* **EXERCISE REQUIREMENTS**
Continue the passage on the Spanish forms porque, por que, porqué and por qué, starting right after its final example sentence.

* **PROVIDED PASSAGE**
________________________________________
Essentially, porque, por que, porqué and por qué are all pronounced the same (with some minor differences related to emphasis), but they mean totally different things. While porque translates to “because”, por que translates to “for which”, el porqué to “the reason” and por qué to “why”. It’s obviously incredibly easy to change the whole meaning of a sentence with a single misplaced Spanish accent.
If you are an English speaker, you know that’s not new. We also have our struggles with “your” and “you’re”, “whose” and “who’s”, “these” and “this”. Even if you know English to perfection, sometimes your brain just goes blank and you don’t know what’s the correct form anymore. But the porque, por que, porqué and por qué problem seems even more complicated than that. So read on to discover rules, eloquent examples in Spanish and the correct Spanish pronunciation for each situation.
1. Por qué – how to ask “why?” in Spanish
Let’s start with the two most common porques: por qué and porque – “why?” and “because” – the question and the answer.
Although you may be confused right now with all these versions of – basically – the same word, this por qué will always be written in two words and an accent over “e” when you want to ask a question: “why?”. Let’s add the distinctive Spanish question marks and see some examples:
- ¿Por qué no vienes? – “Why aren’t you coming?”
- ¿Por qué no comes el pastel? – “Why aren’t you eating the cake?”
- ¿Por qué no aprendes español con Mondly? – “Why don’t you learn Spanish with Mondly?”
- ¿Por qué lees libros en español? – “Why do you read books in Spanish?”
________________________________________
* **DATASET EXTRACT**
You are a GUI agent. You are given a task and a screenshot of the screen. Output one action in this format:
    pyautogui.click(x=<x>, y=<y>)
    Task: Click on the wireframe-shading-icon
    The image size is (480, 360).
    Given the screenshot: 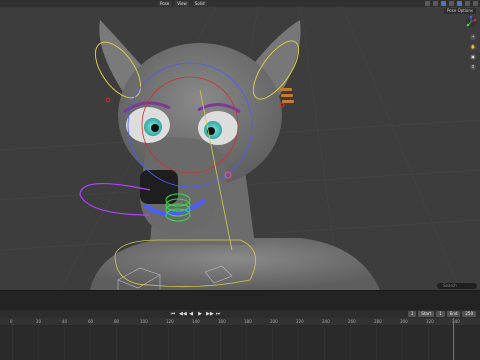 What is the action you would take?
    pyautogui.click(x=452, y=4)
    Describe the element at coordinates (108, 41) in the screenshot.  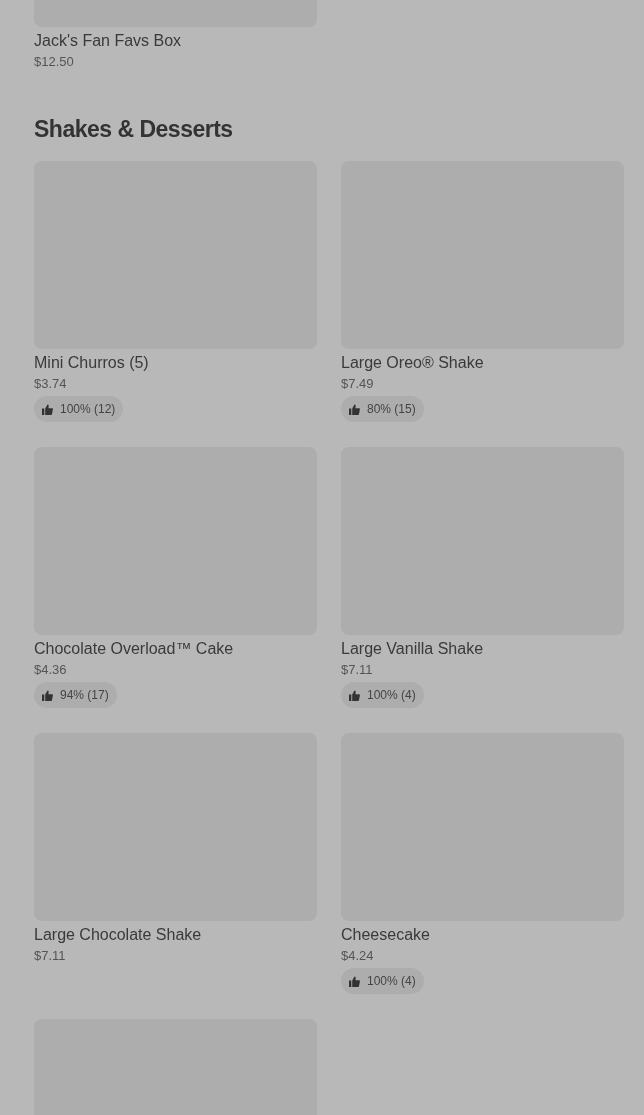
I see `item-name: Jack's Fan Favs Box` at that location.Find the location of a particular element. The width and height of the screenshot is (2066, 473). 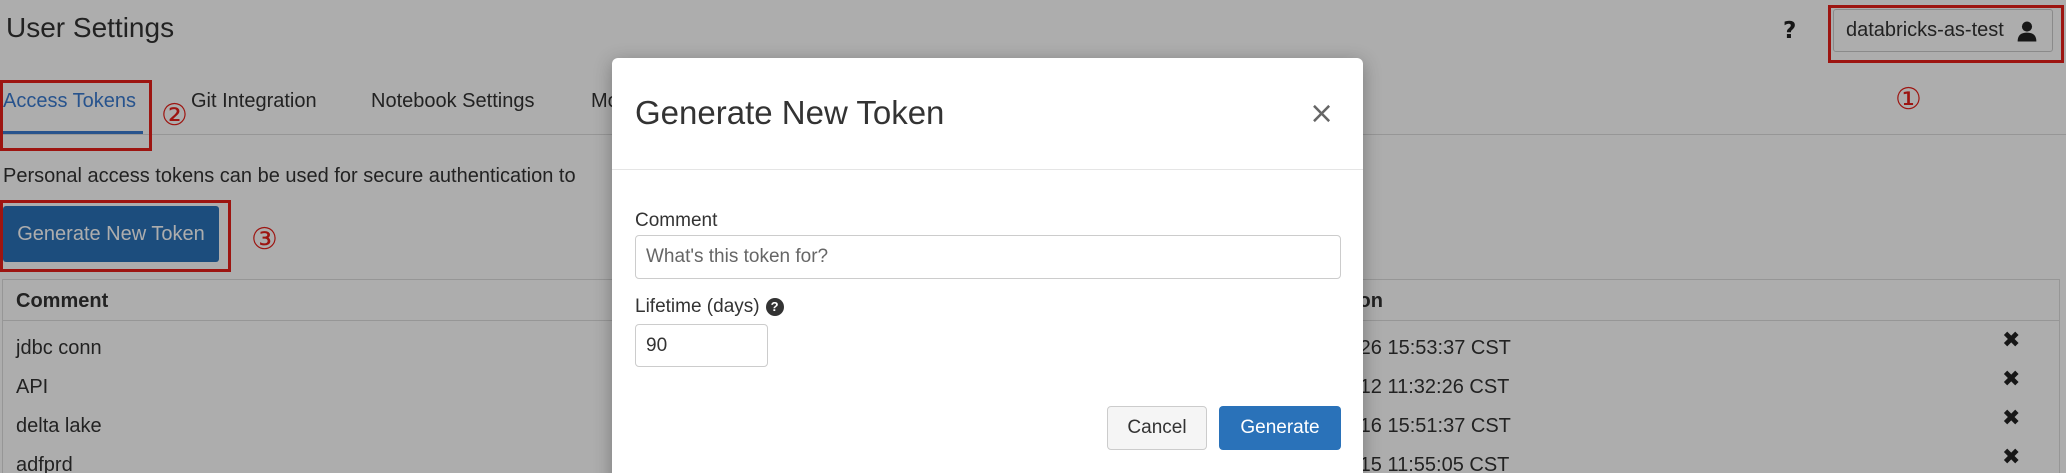

dialog-header-divider is located at coordinates (988, 170).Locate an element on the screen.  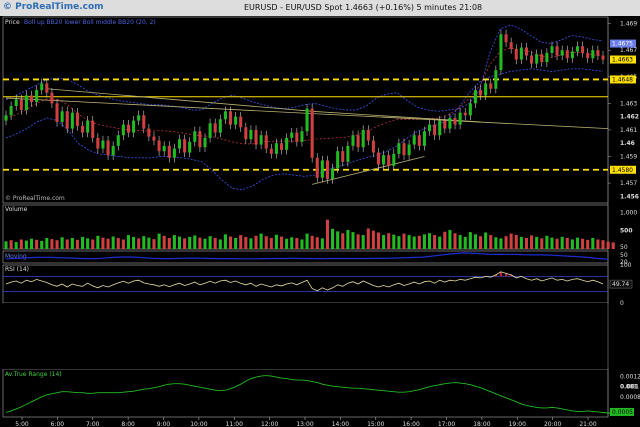
pane-title-volume: Volume is located at coordinates (16, 210). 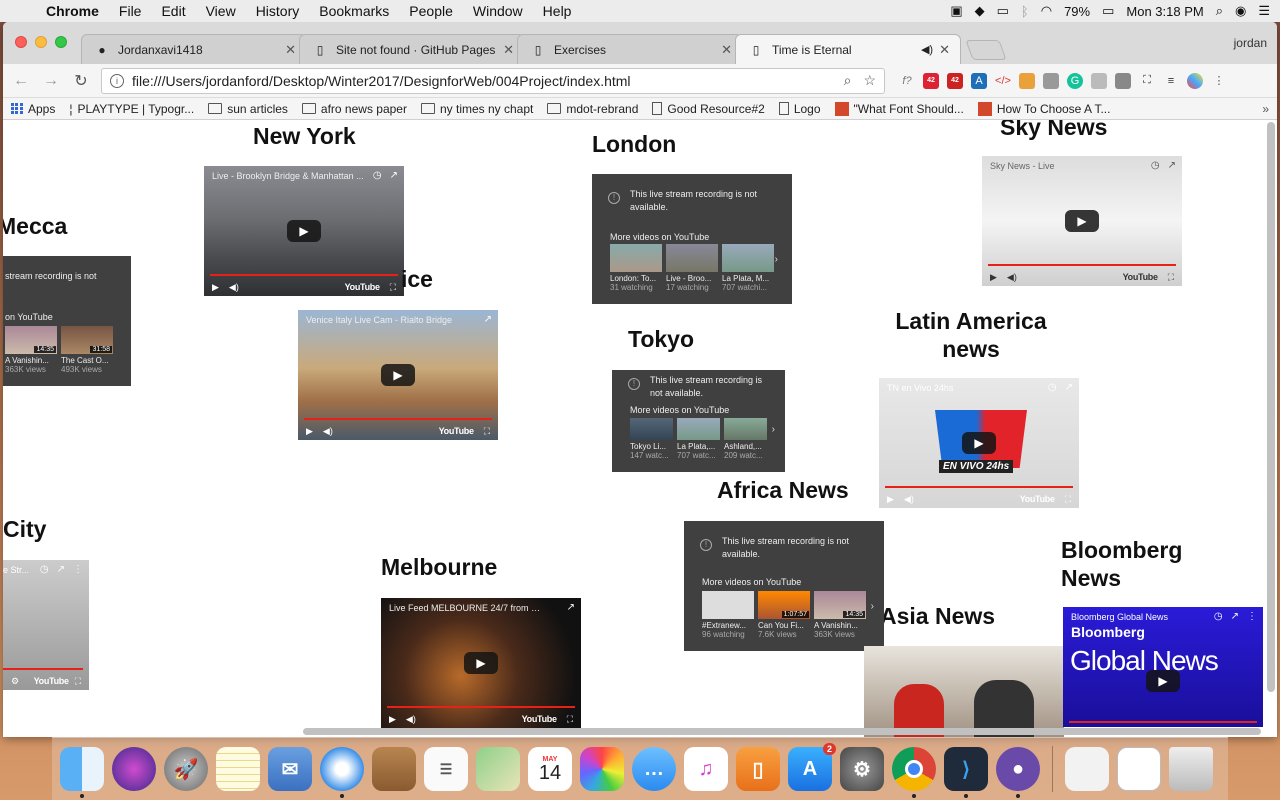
________________________________________
* **ANSWER TO THIS EXERCISE**
Now let’s see some examples where por qué is used as a reported or indirect question. Here are some examples to help you understand better:
- Me preguntó por qué no leo libros en español. – “He asked me why don’t I read Spanish books.”
- No sé por qué rechazaste la oferta. – “I don’t know why you refused the offer.”
- Quiero saber por qué está tan feliz. – “I want to know why is he/she so happy.”
2. Porque – “because” or how to give reasons in Spanish
As you already know, whenever you ask “why?” in English, the other person will probably begin their answer using “because”. Well, Spanish has the same rules: whenever you ask someone “por qué”, they will probably begin their answer with the plain and simple “porque” with no spaces and no accents. Let’s see some examples:
- ¿Por qué no vienes a la fiesta? Porque estoy cansado. – “Why are you not coming to the party? Because I’m tired.”
- ¿Por qué estás tan feliz? Porque me voy de vacaciones mañana. – “Why are you so happy? Because I’m going on vacation tomorrow.”
- ¿Por qué me llamaste? Porque necesitaba tu ayuda. – “Why did you call me? Because I needed your help.”
- Porque quiero mejorar mi español. – “Because I want to improve my Spanish.”
In other cases, “because” and “porque” can become the subordinating conjunctions that link two clauses: the reason and the result. Let’s see some examples to help you better understand:
- No llegué a tiempo porque perdí el tren. – “I didn’t make it on time because I missed the train.”
- No me uní a la clase porque estoy aprendiendo español más rápido con Mondly. – “I didn’t join the class because I’m learning Spanish faster with Mondly.”
Well, this was the easy part of the great mystery behind porque vs por que. Lucky for those of us who want to learn Spanish, the simplest porques are also the most frequently used.
But it’s always better to be safe and learn all the possible outcomes than learn only half of them and feel sorry afterwars. So let’s move on to the more problematic porques: por que (for which) and el porqué (the reason).
3. Por que – “For which”
The knottiest of the four porques is definitely the por que that translates to “for which”. Even in English we rarely use this word arrangement in a sentence.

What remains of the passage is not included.